***** Extracted records *****
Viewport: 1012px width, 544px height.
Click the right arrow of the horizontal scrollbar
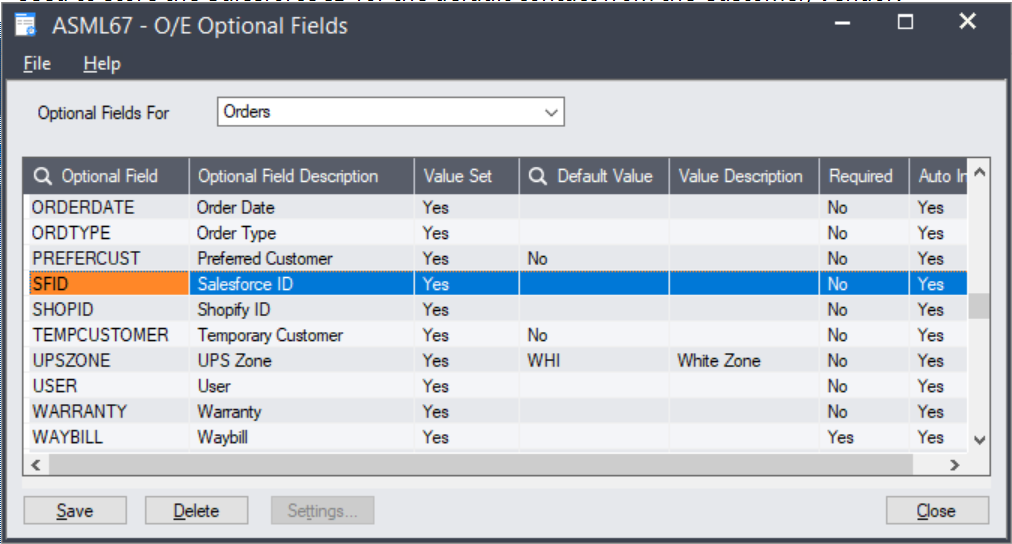954,464
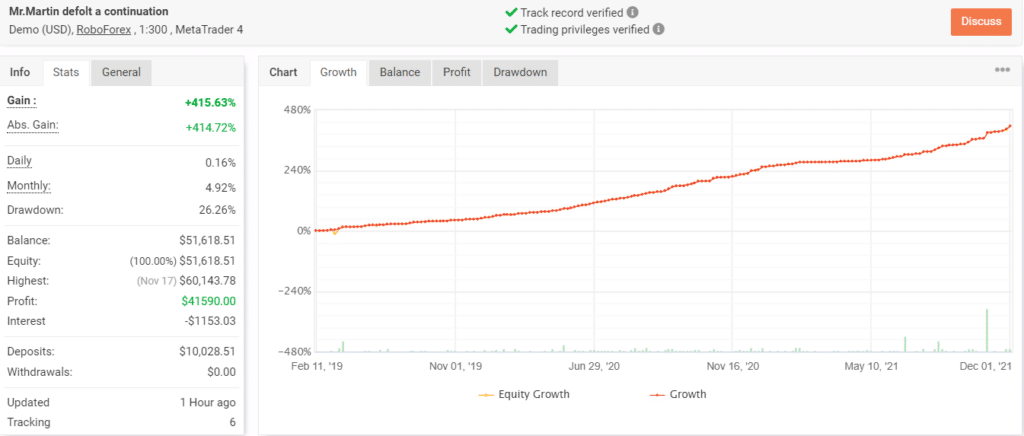Select the Growth chart tab
This screenshot has width=1024, height=436.
(x=338, y=72)
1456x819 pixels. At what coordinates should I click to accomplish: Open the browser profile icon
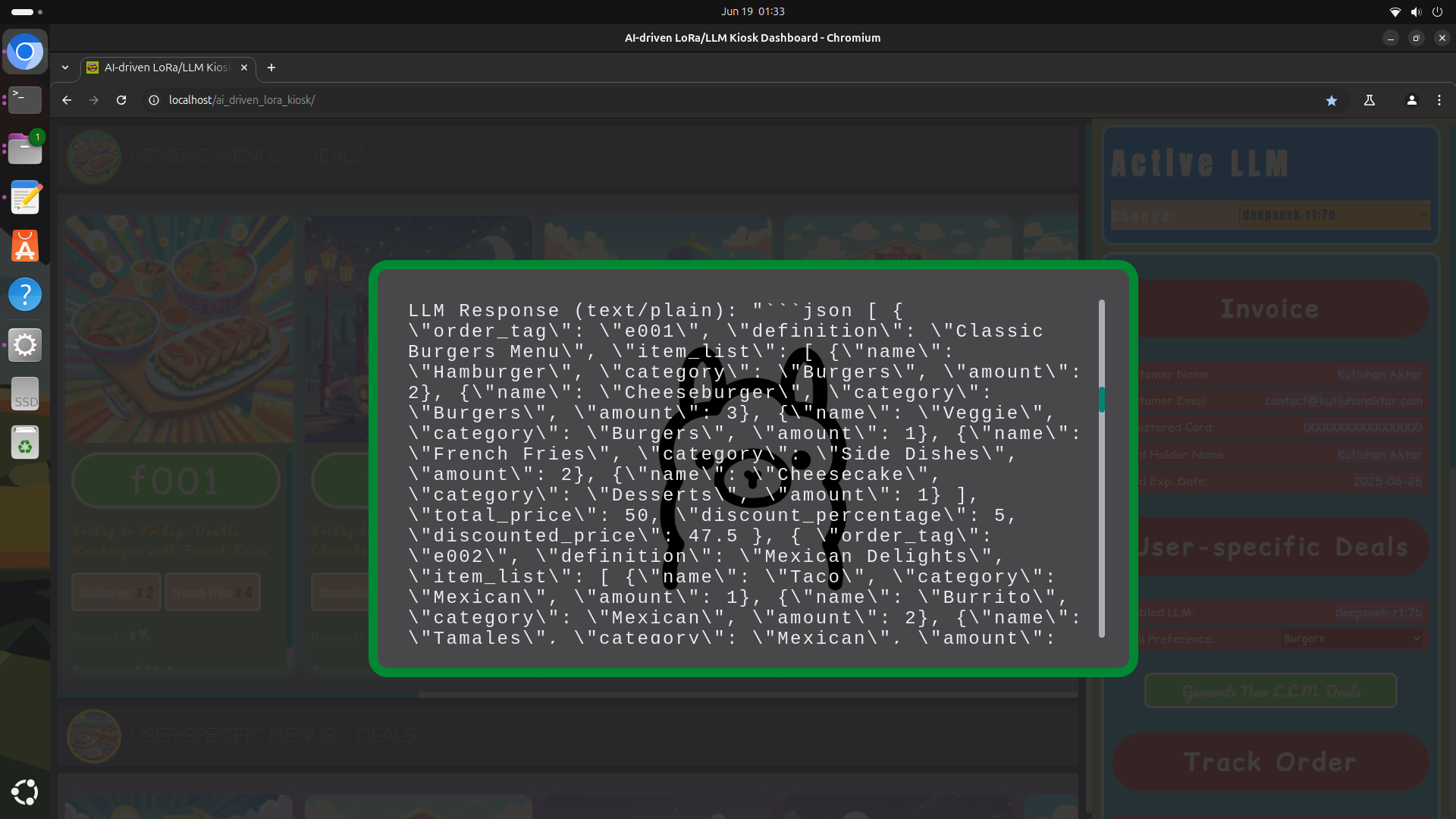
*****
The request -
Edit these lines so that "right arrow" becomes "left arrow", keeping everything else the same. Leave the pictures out.

Expected answer -
Viewport: 1012px width, 544px height.
Click the left arrow of the horizontal scrollbar
954,464
Select the Growth chart tab
This screenshot has width=1024, height=436.
(x=338, y=72)
1456x819 pixels. At what coordinates should I click to accomplish: Open the browser profile icon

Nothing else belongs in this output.